DATASET EXCERPTS >>
↓↓↓
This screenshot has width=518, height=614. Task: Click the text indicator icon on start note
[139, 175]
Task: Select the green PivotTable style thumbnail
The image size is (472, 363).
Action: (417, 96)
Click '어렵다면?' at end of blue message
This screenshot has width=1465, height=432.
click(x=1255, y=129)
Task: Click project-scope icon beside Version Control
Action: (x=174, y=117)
↑↑↑
TASK OBJECTIVE >>
Your answer should be an exact transcription of the data above.

THE ANSWER >>
This screenshot has width=518, height=614. Task: Click the text indicator icon on start note
[139, 175]
Task: Select the green PivotTable style thumbnail
The image size is (472, 363).
Action: (417, 96)
Click '어렵다면?' at end of blue message
This screenshot has width=1465, height=432.
click(x=1255, y=129)
Task: Click project-scope icon beside Version Control
Action: (x=174, y=117)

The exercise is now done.